There are no accurate data available about the scope of the overseas Brazilian population. In Itamaraty, the authorities work with a sum of the estimates of the network of [consular] offices. The lack of a census of Brazilians abroad is not the only gap in the elements required for drawing up public policies on migration ... The irregular migratory status of a substantial proportion of Brazilians abroad increases the margin for error in these estimates, with the exception of Japan, where the predominantly regular migratory status of the Brazilians differs from that of other receiving countries ... There is also a certain lack of information in other respects, such as, for example, the volume and type of remittances, their geographical destination and economic use. Nor are there accurate data on the consequences of international migration on the communities of origin in Brazil or on women's participation in international migratory flows [authors' translation].

According to the compilation of data requested from Brazilian consulates, in 2005, there were 2.6 million Brazilians resident abroad (Firmeza, 2007:240-241). According to the latest figures, published by the Under-Ministry General of Brazilian Communities Abroad, in September 2009, there are estimated to have been 3 040 993 Brazilians living outside the country, 5 700 of which are resident in China (MRE, 2009).5

Dongguan and Guangzhou are the Chinese cities with the largest influx of Brazilian immigrants. These cities are located in the province of Guangdong, in areas known as special economic zones and ports open to foreign countries. This province currently has the largest volume of international business in China (Rigelo and Dos Santos, 2008). Guangzhou hosts the Canton Fair, the leading international business fair in China (Pomar, 2003).

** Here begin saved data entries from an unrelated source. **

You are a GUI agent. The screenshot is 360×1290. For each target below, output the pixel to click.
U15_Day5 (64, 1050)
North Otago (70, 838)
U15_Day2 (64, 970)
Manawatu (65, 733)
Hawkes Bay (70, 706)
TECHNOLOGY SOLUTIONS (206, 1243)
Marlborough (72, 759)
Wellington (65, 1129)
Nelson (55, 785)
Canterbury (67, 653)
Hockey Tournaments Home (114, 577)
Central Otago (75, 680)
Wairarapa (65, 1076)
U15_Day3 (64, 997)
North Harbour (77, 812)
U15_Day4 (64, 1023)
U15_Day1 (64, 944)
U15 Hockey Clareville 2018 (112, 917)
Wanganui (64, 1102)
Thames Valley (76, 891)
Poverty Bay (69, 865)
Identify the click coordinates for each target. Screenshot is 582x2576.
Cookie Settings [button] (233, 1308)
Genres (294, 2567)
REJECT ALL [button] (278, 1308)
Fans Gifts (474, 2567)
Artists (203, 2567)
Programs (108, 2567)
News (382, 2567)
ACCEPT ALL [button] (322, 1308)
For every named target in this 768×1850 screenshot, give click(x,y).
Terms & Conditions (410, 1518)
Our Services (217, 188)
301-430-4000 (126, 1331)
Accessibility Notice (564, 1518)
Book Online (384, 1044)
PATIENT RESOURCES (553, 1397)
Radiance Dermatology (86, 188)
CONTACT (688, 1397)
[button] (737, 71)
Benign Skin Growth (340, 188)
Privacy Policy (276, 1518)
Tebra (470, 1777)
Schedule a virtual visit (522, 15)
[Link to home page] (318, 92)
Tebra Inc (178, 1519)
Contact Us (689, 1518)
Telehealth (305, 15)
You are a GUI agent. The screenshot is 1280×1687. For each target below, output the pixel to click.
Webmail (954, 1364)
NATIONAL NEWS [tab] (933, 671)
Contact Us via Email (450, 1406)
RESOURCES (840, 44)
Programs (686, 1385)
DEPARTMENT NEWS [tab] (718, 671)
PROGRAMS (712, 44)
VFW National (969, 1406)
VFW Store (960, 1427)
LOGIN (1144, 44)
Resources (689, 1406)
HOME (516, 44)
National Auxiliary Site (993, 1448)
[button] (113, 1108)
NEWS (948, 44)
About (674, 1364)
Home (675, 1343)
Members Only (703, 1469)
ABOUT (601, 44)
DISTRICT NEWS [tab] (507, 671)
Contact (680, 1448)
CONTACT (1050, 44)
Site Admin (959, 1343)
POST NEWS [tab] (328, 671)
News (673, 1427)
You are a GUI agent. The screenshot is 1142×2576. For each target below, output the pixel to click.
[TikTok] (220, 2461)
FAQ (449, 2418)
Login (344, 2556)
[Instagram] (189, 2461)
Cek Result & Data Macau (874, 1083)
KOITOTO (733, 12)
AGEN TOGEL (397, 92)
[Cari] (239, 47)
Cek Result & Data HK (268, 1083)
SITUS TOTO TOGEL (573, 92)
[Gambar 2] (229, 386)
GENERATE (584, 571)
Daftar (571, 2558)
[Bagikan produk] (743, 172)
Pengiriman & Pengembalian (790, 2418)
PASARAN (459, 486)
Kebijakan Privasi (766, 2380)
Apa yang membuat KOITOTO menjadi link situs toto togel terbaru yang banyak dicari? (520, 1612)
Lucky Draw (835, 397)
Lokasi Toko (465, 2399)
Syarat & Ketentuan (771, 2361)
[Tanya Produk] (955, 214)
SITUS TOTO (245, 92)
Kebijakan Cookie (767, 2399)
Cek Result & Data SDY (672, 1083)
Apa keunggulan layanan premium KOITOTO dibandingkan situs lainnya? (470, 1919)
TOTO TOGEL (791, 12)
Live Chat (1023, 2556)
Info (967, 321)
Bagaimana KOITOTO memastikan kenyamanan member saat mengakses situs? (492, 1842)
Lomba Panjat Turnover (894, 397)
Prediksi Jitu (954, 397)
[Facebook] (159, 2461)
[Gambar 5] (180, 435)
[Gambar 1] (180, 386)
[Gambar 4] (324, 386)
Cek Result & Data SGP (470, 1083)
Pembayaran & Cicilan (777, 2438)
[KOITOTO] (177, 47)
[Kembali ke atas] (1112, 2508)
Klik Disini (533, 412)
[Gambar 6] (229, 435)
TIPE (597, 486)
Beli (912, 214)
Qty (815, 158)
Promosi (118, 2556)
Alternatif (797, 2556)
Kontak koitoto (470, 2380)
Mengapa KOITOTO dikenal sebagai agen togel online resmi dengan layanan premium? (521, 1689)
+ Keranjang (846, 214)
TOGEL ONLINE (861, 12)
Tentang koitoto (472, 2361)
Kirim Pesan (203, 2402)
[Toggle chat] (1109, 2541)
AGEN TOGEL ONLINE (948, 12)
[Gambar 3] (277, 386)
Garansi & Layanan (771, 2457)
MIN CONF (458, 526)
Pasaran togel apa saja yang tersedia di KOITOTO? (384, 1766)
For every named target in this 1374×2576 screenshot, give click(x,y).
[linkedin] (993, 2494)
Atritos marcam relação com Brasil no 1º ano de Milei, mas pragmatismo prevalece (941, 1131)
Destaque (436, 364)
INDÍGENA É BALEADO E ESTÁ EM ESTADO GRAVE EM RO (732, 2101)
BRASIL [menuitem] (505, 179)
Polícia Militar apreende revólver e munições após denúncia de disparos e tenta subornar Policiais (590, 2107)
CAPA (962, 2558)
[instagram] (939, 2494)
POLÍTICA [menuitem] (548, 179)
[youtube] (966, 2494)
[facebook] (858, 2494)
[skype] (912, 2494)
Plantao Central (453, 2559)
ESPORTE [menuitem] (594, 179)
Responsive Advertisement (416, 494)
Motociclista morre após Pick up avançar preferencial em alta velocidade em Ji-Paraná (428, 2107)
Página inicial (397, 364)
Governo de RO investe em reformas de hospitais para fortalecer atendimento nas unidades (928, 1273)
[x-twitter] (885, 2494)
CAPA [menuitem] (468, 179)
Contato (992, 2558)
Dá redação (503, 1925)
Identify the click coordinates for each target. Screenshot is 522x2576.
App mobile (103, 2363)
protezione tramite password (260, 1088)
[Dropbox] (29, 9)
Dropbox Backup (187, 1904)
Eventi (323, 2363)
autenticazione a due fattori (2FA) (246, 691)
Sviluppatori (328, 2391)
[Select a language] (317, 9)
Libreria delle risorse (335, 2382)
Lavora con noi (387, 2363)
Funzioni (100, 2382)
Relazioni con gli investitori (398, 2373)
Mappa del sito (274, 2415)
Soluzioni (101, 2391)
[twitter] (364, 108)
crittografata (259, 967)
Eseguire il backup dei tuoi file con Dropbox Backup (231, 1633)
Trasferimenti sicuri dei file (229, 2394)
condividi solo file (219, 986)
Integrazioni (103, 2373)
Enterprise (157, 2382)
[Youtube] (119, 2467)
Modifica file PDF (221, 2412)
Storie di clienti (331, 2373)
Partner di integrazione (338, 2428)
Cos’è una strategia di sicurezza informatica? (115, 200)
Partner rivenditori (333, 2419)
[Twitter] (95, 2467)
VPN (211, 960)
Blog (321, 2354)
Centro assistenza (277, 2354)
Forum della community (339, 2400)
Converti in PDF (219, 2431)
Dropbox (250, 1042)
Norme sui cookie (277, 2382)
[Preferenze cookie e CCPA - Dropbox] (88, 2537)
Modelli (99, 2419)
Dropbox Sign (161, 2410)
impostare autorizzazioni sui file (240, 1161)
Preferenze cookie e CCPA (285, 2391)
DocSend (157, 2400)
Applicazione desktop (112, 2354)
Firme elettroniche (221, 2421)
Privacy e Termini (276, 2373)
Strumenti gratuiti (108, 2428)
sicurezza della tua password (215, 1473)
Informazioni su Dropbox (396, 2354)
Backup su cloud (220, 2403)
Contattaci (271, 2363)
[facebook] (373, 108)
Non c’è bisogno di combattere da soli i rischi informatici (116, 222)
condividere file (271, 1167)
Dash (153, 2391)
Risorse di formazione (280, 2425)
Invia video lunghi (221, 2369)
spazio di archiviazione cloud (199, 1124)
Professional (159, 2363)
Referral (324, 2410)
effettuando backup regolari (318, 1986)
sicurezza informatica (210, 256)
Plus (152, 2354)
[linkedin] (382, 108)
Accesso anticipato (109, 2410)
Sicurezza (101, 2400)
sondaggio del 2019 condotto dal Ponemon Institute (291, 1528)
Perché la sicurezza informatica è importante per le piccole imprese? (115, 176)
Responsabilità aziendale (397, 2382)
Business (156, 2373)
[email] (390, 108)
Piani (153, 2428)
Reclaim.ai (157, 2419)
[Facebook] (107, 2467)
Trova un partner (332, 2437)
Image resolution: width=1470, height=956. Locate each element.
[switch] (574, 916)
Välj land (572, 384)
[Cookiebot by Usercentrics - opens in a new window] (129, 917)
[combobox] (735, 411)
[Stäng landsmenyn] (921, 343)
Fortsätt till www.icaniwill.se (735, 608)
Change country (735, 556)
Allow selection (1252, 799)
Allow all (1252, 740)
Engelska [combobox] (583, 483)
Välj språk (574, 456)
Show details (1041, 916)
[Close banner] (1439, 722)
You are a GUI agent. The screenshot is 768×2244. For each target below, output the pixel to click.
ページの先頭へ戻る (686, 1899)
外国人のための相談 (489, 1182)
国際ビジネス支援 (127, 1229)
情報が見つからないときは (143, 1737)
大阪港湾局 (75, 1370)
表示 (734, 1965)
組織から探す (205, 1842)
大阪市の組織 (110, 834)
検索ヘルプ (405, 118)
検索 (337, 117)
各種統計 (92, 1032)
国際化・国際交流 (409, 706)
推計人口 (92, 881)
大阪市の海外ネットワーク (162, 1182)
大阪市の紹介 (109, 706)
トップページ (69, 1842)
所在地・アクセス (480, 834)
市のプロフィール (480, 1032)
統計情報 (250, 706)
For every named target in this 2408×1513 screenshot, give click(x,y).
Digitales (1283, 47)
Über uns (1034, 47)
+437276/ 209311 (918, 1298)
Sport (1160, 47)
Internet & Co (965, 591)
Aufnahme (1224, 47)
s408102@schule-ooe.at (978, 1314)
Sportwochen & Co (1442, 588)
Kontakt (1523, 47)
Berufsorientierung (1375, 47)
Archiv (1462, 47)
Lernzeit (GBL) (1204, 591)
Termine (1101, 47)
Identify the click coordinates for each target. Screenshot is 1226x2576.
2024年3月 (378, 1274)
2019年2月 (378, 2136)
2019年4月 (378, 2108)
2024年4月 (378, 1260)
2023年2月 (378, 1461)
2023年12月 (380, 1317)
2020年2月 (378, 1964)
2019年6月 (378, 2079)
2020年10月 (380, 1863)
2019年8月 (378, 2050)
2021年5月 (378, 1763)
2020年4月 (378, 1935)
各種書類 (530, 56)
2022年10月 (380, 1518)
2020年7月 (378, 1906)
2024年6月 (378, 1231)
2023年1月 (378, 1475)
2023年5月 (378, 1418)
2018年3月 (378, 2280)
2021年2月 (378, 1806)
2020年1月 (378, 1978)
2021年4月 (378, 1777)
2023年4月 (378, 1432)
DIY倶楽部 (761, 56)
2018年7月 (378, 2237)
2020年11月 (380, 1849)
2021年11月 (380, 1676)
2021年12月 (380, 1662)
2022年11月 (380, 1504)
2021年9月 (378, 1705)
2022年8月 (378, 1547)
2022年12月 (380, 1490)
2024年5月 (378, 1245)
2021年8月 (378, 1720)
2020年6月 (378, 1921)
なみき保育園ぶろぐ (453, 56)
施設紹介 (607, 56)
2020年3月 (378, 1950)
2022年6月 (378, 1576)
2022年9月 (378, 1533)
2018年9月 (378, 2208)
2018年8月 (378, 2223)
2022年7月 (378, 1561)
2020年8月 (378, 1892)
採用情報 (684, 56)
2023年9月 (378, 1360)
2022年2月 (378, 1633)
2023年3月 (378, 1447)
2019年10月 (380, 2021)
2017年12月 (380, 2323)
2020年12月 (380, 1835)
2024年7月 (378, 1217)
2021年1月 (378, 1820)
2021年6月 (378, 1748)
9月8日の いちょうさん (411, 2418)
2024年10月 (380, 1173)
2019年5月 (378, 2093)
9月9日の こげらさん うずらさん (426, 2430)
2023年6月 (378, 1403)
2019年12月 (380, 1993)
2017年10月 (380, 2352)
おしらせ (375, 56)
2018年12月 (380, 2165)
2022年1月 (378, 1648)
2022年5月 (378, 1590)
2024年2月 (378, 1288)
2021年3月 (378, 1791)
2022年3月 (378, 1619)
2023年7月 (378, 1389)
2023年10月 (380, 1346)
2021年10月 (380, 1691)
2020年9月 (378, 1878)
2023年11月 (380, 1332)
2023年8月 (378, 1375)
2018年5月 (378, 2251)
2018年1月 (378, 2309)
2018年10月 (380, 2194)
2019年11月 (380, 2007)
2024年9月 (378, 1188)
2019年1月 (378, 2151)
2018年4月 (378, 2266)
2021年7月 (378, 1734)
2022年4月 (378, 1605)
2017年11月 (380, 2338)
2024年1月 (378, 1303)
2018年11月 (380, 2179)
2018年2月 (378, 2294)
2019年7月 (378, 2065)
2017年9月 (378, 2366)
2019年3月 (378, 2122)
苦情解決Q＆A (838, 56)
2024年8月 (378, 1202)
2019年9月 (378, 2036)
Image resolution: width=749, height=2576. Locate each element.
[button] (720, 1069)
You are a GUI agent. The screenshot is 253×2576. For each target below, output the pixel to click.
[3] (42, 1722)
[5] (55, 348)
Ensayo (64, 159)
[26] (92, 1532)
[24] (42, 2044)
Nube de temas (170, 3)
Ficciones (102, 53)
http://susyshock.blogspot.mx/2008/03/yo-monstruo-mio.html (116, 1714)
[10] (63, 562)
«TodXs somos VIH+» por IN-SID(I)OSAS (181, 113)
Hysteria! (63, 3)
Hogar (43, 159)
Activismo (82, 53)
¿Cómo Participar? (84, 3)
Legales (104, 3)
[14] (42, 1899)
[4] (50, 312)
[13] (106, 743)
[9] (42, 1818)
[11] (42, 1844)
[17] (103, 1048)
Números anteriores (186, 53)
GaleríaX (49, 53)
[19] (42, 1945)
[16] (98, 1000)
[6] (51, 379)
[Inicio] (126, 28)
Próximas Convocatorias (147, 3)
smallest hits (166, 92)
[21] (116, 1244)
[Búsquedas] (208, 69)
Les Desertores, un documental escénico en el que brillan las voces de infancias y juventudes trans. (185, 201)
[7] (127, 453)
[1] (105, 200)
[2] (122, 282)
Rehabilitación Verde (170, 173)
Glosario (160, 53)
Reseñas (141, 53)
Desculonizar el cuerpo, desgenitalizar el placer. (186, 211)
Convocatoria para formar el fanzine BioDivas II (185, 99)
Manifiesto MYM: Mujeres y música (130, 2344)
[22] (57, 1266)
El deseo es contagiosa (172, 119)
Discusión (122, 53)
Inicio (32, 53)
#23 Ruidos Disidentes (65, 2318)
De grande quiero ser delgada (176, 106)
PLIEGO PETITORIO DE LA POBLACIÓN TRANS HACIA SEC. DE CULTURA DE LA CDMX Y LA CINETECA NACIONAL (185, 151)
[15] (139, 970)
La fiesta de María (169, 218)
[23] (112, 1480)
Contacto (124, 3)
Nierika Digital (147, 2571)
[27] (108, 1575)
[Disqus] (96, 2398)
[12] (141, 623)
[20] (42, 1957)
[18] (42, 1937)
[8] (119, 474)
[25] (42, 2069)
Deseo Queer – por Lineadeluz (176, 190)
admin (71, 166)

The following section deals with some of the aspects of sociability derived from the migratory experience: the motivation to emigrate and work, the reconfiguration of family ties and the place of communication technologies as the basis for the emigration project and settlement in the place of destination. Guided by these aspects, we then present the data from this research project, which attempts to provide a glance at Brazilian immigrants living in China and the projects involved in their migratory experiences.

 

Migration Project: Reasons for Emigrating, the Centrality of Work and Family Ties in Migration Projects

This research project studies 86 cases of Brazilians resident in China in the period from 2008 to 2009. The sample was defined by the criterion of heterogeneity regarding length of migration, sex, age range and marital status. The sample is not representative of the universe of Brazilian immigrants in China and was created using a network of mediations. In other words, on the basis of informants working in the footwear production region of Novo Hamburgo, we contacted Brazilian immigrants in China and conducted the first interviews on the basis of these contacts. We expanded the network of contact on the basis of information provided by the individuals studied. The cases were analyzed using two instruments: a questionnaire for profile analysis and interviews carried out in person or using voice over Internet protocols such as Messenger and Skype.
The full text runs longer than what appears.